My daughter Susan visited me the other day. It was our Mother’s Day and Master’s Graduation celebration, in a way, but really just a lovely, rainy day to be together, talk about her upcoming wedding, do a jigsaw puzzle, cook a meal, drink martinis and listen to jazz. And play with her hair. When she was in high school, I would fashion her hair into an “up-do” for proms and homecoming dances. I could probably do a decent job for her wedding day; why pay an expensive stylist?
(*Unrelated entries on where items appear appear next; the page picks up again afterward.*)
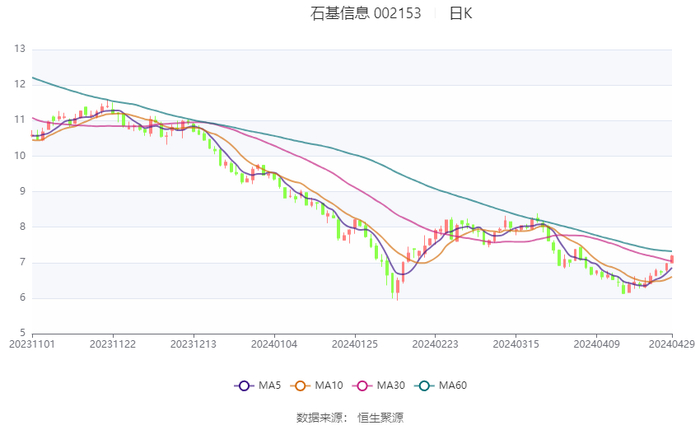Click the 20240223 x-axis date label
Viewport: 700px width, 426px height.
tap(433, 343)
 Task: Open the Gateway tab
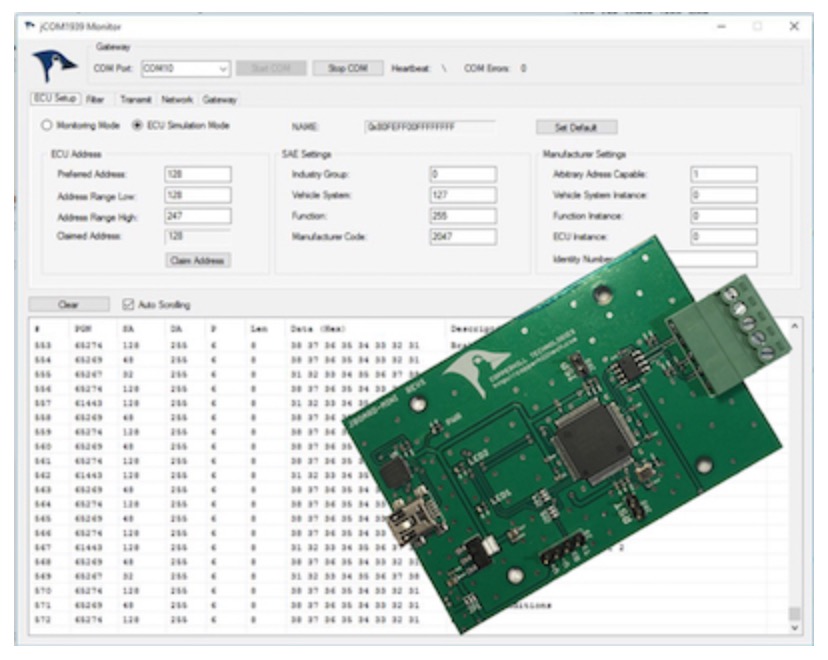click(x=220, y=100)
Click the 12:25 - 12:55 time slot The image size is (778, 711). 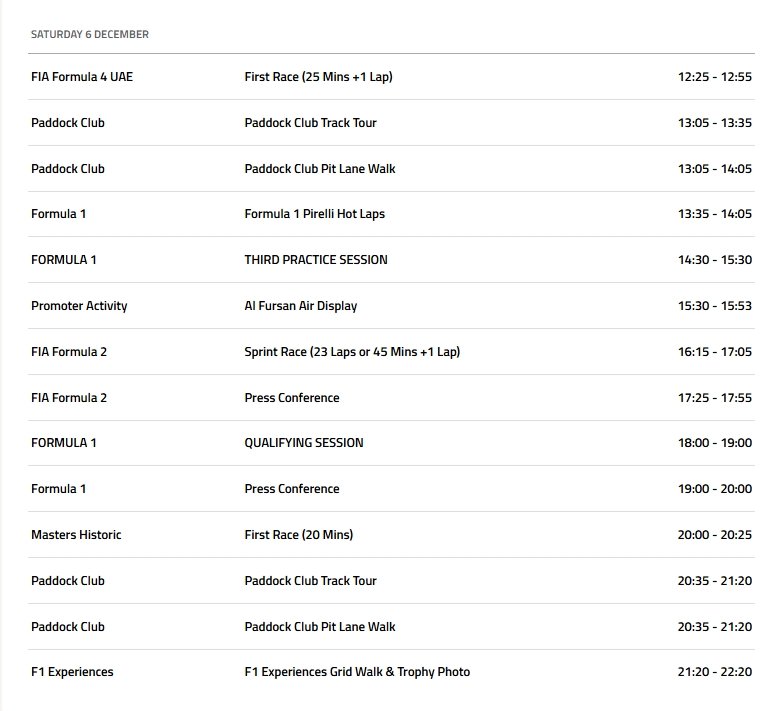(714, 77)
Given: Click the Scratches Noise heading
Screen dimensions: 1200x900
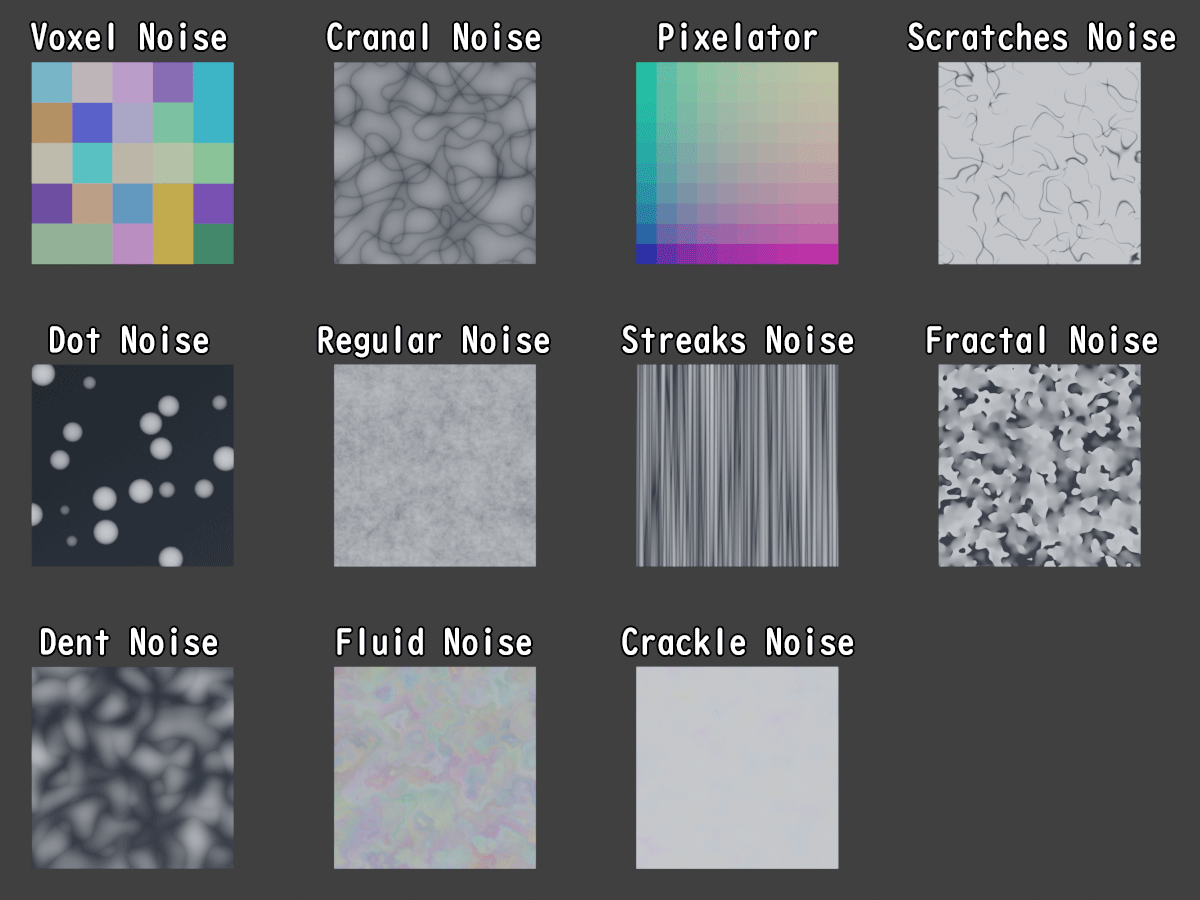Looking at the screenshot, I should tap(1040, 37).
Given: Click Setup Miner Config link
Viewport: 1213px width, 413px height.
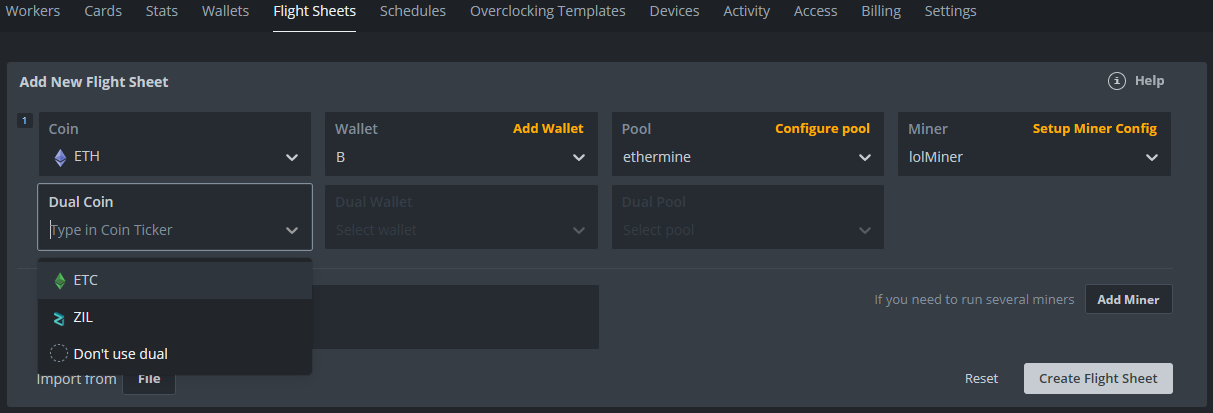Looking at the screenshot, I should pyautogui.click(x=1094, y=129).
We began to experiment. Her silky soft, light brown hair felt like her baby’s locks in my hand. The wispy ends of a layered cut growing out gave the outline of that toddler hair I remember so well, framing her youthful, round cheeks. The tactile experience of this person whom I love stays with me, in my mind and memory, in my fingers, in my heart. I will have wedding photos soon to go along with the graceful curl in her baby book and the little red heart pillow, strands of love and memories woven together over time. A satisfying memorial, to my mind.